The horror evoked here has some elements of fabulism with a heavy emphasis on the supernatural component. In general, I like the established world and how this supernatural element connects to the characters’ development.

Throughout Blood Flower, the acting remains consistent and engaging. The relationship between Norman and Iqbal, which provides the heart of the film, remains a particularly well-executed point. Even when the writing falls short, the acting wins me over more often than not.

The film builds up its horror, which elevates the execution and overall effect. I won’t claim that the horror truly haunts the viewer, but it remains unsettling and, even uncomfortable, throughout.

Advertisement

As for the design of the monster, it works. There are points that remain strong, forcing a rather uncomfortable visual or experience that provides an effective execution of Blood Flower’s vision. One especially effective choice is including stop motion in some of the scenes. This visual creates a somewhat jarring feel to the supernatural entity that still lingers in my mind.

White background, rubber stamp with disclaimer pressed against the white background.
Disclaimer Kimberley Web Design

Tired Tropes and Trigger Warnings

Blood Flower includes sexual assaults that remain clunkily included in the plot. When dealing with such material, especially when it remains essential to the story, the execution makes or breaks the quality. Unfortunately, the execution feels rushed and more for the shock of the reveal.

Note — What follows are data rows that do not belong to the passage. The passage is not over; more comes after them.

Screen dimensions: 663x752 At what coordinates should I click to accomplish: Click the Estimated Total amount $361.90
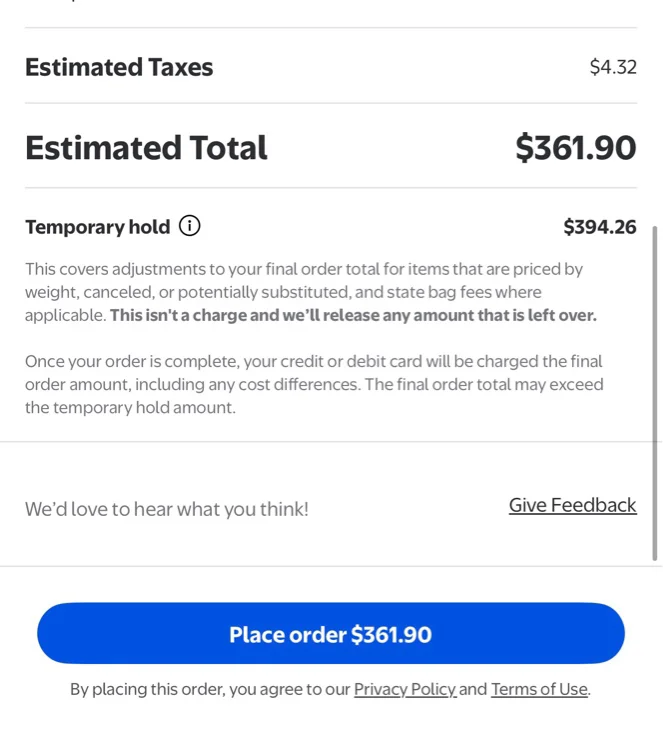click(x=576, y=147)
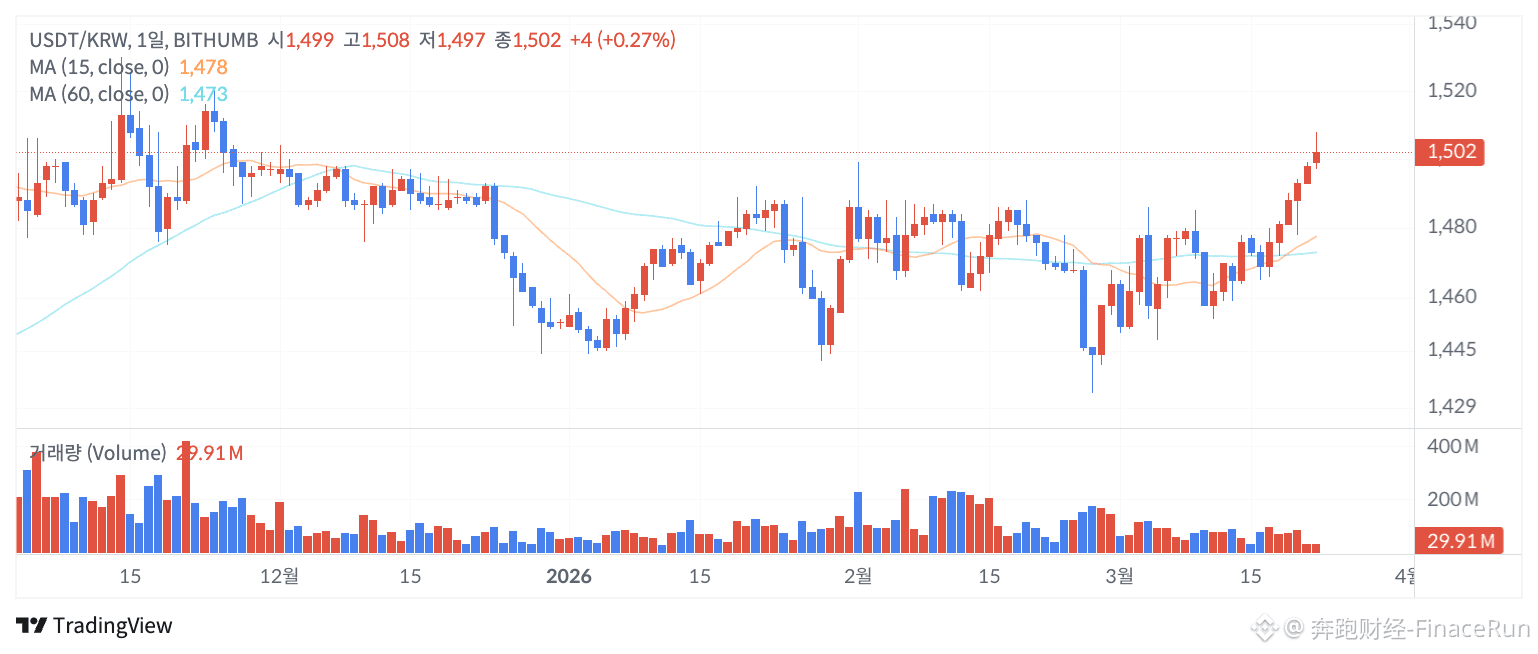Click the +4 (+0.27%) change value
The width and height of the screenshot is (1538, 654).
click(622, 40)

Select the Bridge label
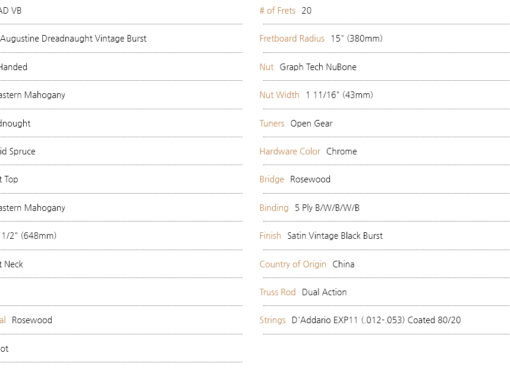coord(272,179)
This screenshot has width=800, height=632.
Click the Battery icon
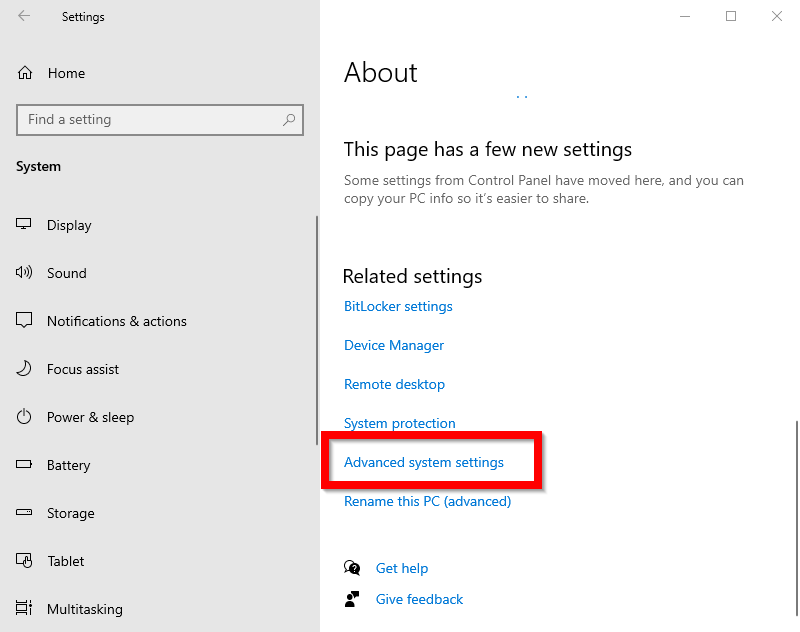23,464
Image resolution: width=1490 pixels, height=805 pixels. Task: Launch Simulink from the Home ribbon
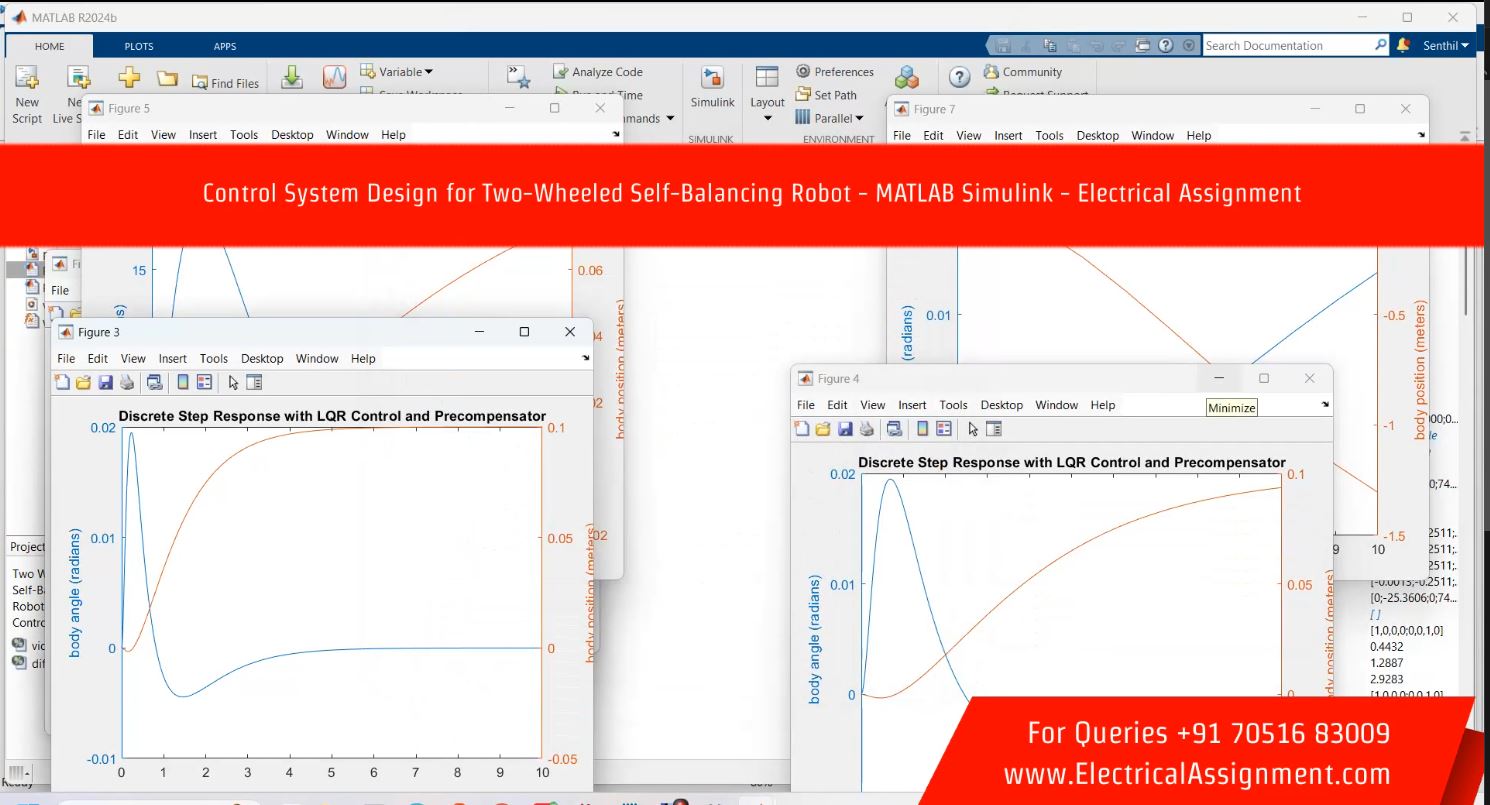(712, 86)
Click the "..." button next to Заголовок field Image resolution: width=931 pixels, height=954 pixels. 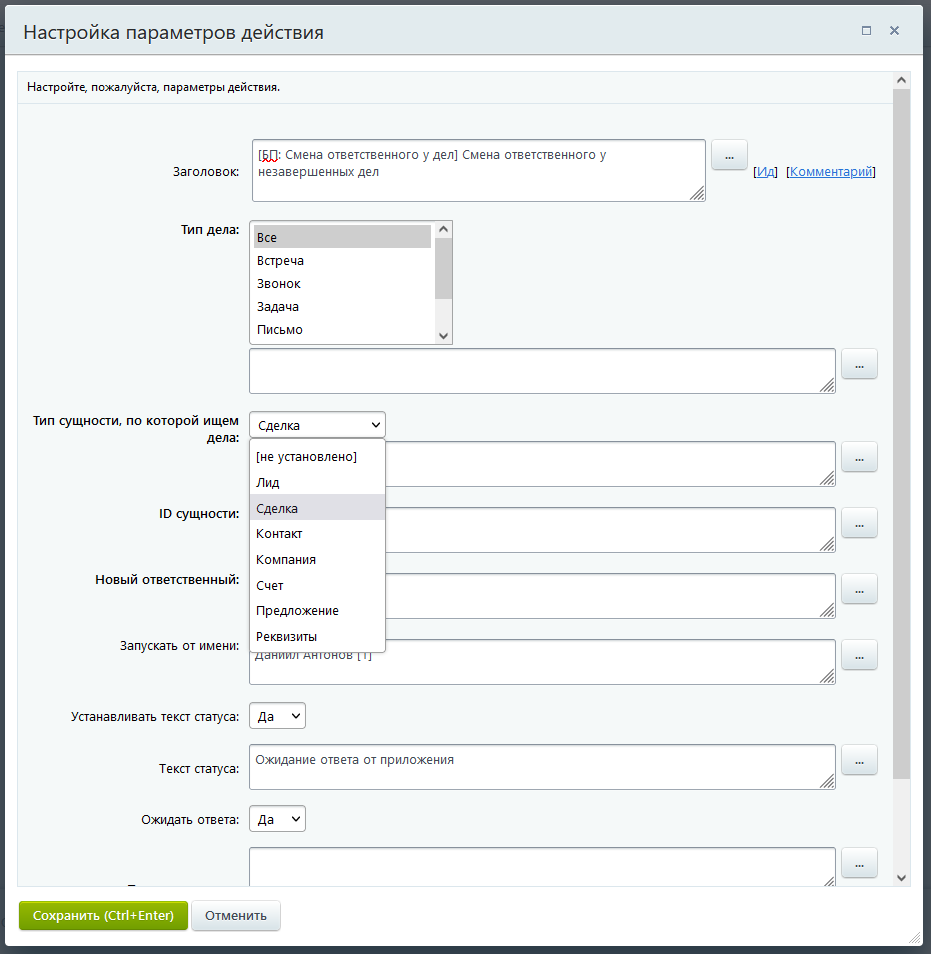729,156
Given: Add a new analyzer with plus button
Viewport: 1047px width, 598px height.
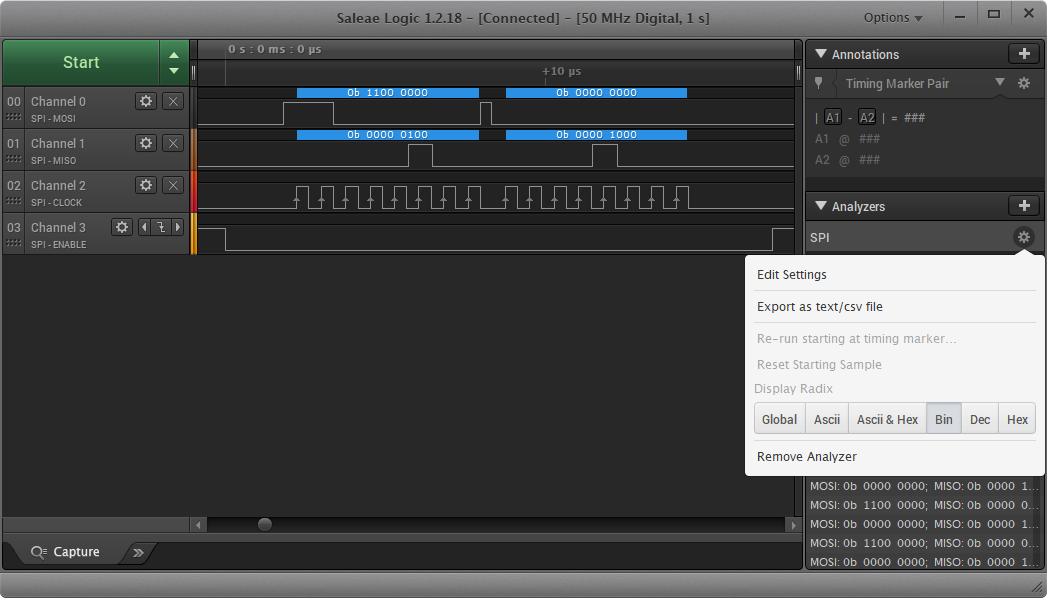Looking at the screenshot, I should point(1023,206).
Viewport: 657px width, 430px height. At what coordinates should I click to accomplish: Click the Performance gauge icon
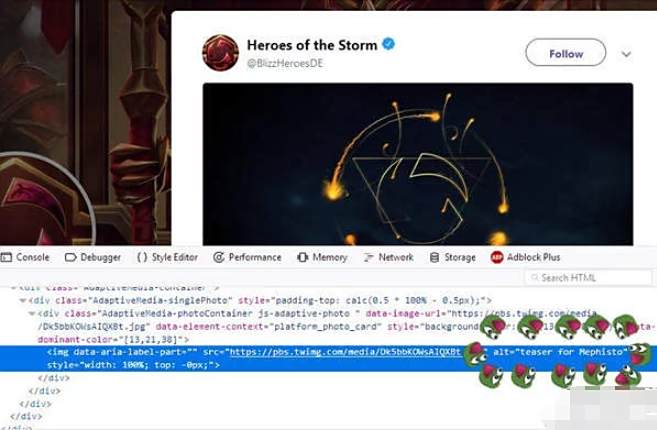tap(219, 257)
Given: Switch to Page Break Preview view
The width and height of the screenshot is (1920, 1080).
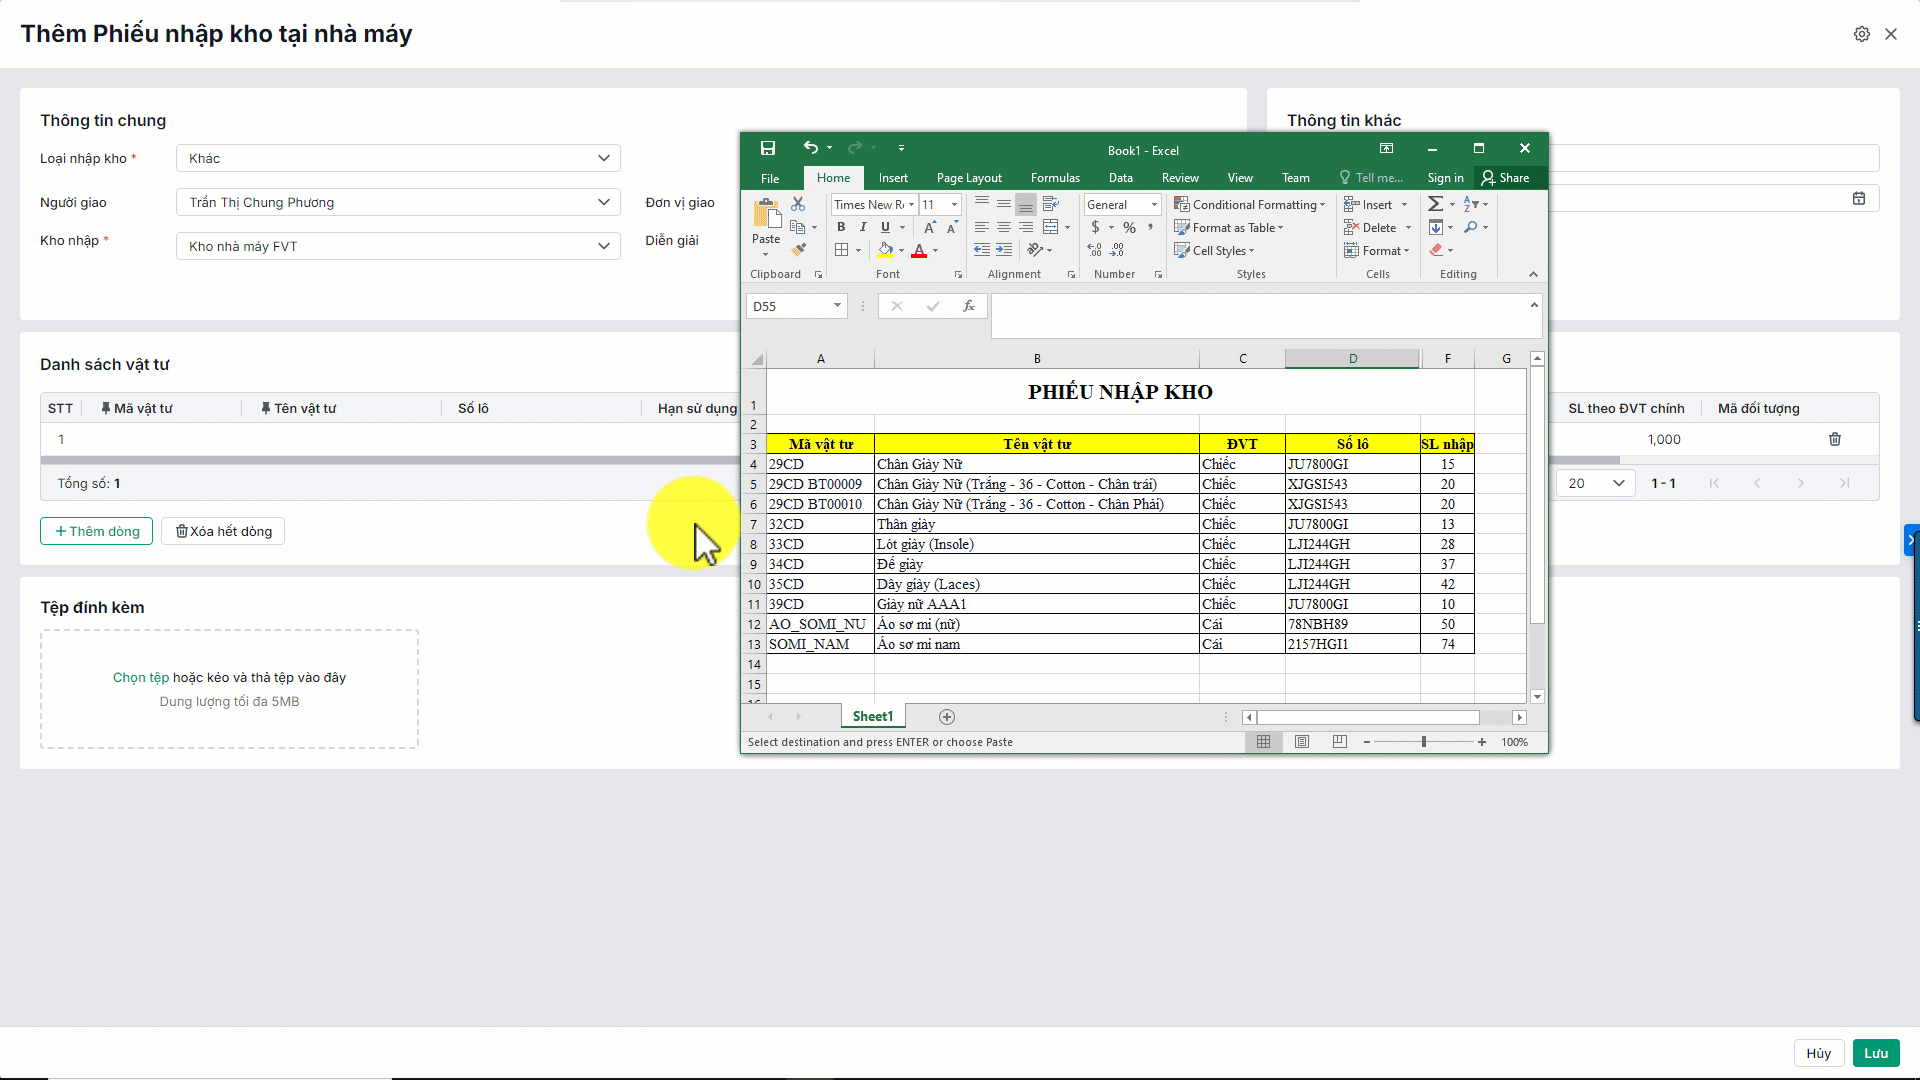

Possession-assisted suicide remains an element within the film. While I think the distance between such harm and the context of the film doesn’t rise above confusion, it deserves a mention in this section.

There are general decisions made for the sake of the plot. While this can fall into the dislike section, it’s within a range so as to not completely distract or undermine the viewing experience.

If any of these are deal breakers, then Blood Flower might be a skip.

A large flower with a giant column in the center
The Real Blood Flower, or amorphophallus titanum

What I Dislike in Blood Flower

Where this movie falls short is building up some of its elements to their conclusion by the end of the film. The previously mentioned sexual assaults make for a strong example, but another remains the human villain. As they are the reason for the monster, I am surprised by the general lack of attention and presence the character receives.

Iqbal unlocking his power feels underwhelming and lacks any real visuals or style. We have magic and special effects, but his power consists of holding out his hand. The issue lies in the execution, not the actor, as Idan Aedan does everything he can with the given command.

Advertisement

Going into the previous points, a spiritual master helps Iqbal train to become a healer. This person isn’t the one who unlocks their power. I still wonder why so little development on this important point remains in the film.

Final Thoughts

Blood Flower, or Harum Malam, remains an interesting supernatural horror that drops its execution towards the end. It provides a unique viewing experience with equal parts ingenuity and creativity to provide an effective horror. But it remains a flawed work with some wasted potential. Still, it earns its runtime for those interested in Malaysian horror.